RECORD EXCERPTS:
##########
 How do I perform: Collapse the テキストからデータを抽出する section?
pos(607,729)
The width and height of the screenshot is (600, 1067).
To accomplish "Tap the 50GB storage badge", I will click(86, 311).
##########
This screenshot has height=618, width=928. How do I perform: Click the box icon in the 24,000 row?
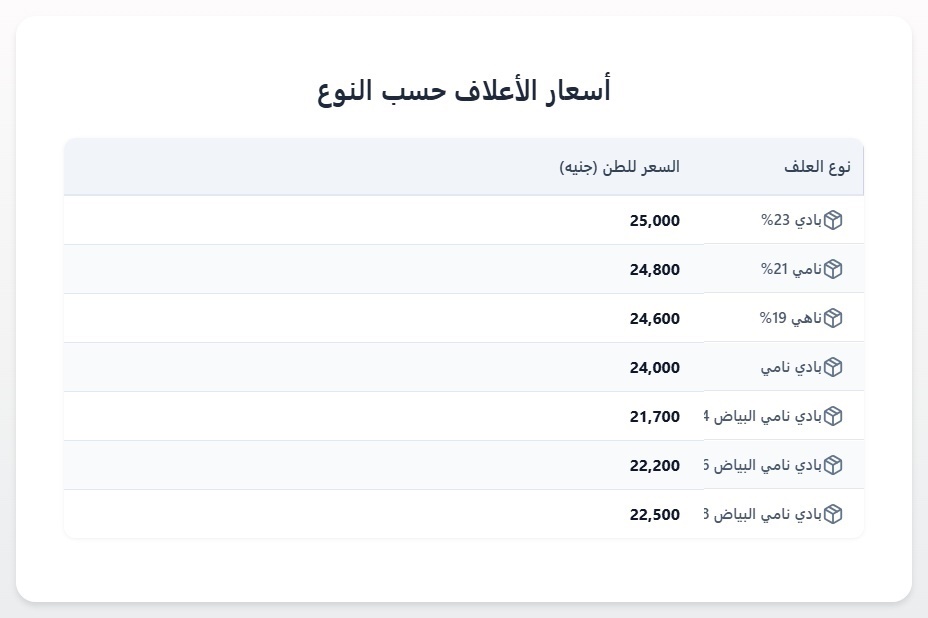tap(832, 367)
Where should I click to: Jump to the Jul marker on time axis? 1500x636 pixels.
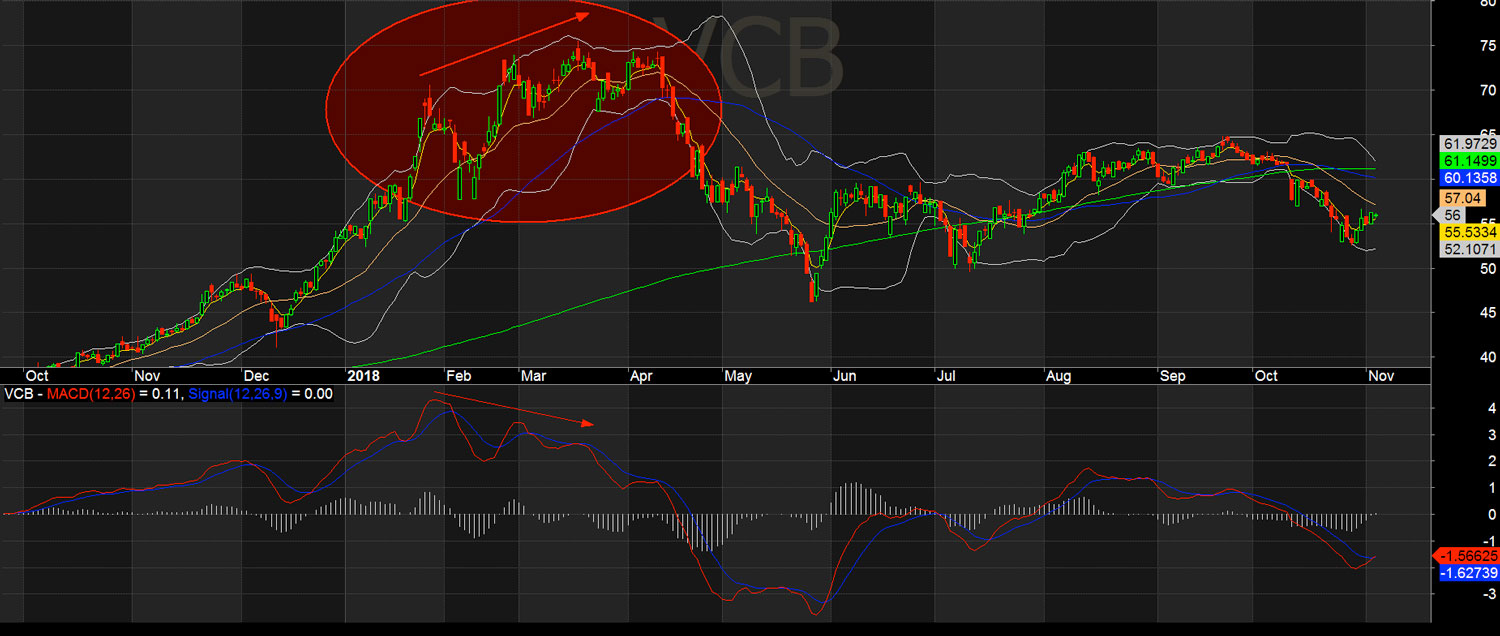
##########
EXERCISE AIM:
Although the records above contain pictures, the copy should not; retype exactly the lines from the one containing "This screenshot has" through the one containing "Where should I".

ANSWER TO THIS PROBLEM:
This screenshot has height=618, width=928. How do I perform: Click the box icon in the 24,000 row?
tap(832, 367)
Where should I click to: Jump to the Jul marker on time axis? 1500x636 pixels.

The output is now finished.